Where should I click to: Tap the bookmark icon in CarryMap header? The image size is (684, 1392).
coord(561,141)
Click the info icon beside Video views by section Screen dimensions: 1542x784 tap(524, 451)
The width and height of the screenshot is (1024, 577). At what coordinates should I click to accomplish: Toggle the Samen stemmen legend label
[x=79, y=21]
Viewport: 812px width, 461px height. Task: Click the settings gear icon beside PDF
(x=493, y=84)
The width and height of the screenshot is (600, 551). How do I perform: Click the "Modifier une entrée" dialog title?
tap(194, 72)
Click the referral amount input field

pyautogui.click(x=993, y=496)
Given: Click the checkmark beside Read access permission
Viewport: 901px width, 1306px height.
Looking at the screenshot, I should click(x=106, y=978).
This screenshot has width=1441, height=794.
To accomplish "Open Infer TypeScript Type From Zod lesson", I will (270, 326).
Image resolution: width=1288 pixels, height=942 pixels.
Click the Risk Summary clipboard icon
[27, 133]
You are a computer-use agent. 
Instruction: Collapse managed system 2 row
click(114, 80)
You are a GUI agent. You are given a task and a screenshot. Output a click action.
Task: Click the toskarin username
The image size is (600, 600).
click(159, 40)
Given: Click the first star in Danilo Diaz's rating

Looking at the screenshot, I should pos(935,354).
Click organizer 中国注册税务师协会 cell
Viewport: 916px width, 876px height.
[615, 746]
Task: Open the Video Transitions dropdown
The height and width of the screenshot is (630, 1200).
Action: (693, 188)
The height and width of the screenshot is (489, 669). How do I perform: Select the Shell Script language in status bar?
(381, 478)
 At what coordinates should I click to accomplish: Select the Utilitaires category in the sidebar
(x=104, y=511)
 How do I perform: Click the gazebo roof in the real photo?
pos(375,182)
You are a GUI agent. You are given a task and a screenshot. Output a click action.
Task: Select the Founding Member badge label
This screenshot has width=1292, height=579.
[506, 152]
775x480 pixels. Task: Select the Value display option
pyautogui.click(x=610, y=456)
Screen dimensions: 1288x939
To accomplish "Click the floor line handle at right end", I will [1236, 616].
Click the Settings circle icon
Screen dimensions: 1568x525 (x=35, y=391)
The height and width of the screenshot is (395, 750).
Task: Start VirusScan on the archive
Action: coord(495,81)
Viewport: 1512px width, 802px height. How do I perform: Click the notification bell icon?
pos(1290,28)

### Aim of the exercise
Transcribe each record exactly. Leave nothing out.

### Answer space
Where should I click to: Tap the bookmark icon in CarryMap header? The image size is (684, 1392).
coord(561,141)
Click the info icon beside Video views by section Screen dimensions: 1542x784 tap(524, 451)
The width and height of the screenshot is (1024, 577). At what coordinates should I click to accomplish: Toggle the Samen stemmen legend label
[x=79, y=21]
Viewport: 812px width, 461px height. Task: Click the settings gear icon beside PDF
(x=493, y=84)
The width and height of the screenshot is (600, 551). How do I perform: Click the "Modifier une entrée" dialog title?
tap(194, 72)
Click the referral amount input field

pyautogui.click(x=993, y=496)
Given: Click the checkmark beside Read access permission
Viewport: 901px width, 1306px height.
Looking at the screenshot, I should click(x=106, y=978).
This screenshot has width=1441, height=794.
To accomplish "Open Infer TypeScript Type From Zod lesson", I will (270, 326).
Image resolution: width=1288 pixels, height=942 pixels.
Click the Risk Summary clipboard icon
[27, 133]
You are a computer-use agent. 
Instruction: Collapse managed system 2 row
click(114, 80)
You are a GUI agent. You are given a task and a screenshot. Output a click action.
Task: Click the toskarin username
The image size is (600, 600).
click(159, 40)
Given: Click the first star in Danilo Diaz's rating

Looking at the screenshot, I should pos(935,354).
Click organizer 中国注册税务师协会 cell
Viewport: 916px width, 876px height.
[615, 746]
Task: Open the Video Transitions dropdown
The height and width of the screenshot is (630, 1200).
Action: (693, 188)
The height and width of the screenshot is (489, 669). How do I perform: Select the Shell Script language in status bar?
(381, 478)
 At what coordinates should I click to accomplish: Select the Utilitaires category in the sidebar
(x=104, y=511)
 How do I perform: Click the gazebo roof in the real photo?
pos(375,182)
You are a GUI agent. You are given a task and a screenshot. Output a click action.
Task: Select the Founding Member badge label
This screenshot has width=1292, height=579.
[506, 152]
775x480 pixels. Task: Select the Value display option
pyautogui.click(x=610, y=456)
Screen dimensions: 1288x939
To accomplish "Click the floor line handle at right end", I will [1236, 616].
Click the Settings circle icon
Screen dimensions: 1568x525 (x=35, y=391)
The height and width of the screenshot is (395, 750).
Task: Start VirusScan on the archive
Action: coord(495,81)
Viewport: 1512px width, 802px height. How do I perform: Click the notification bell icon?
pos(1290,28)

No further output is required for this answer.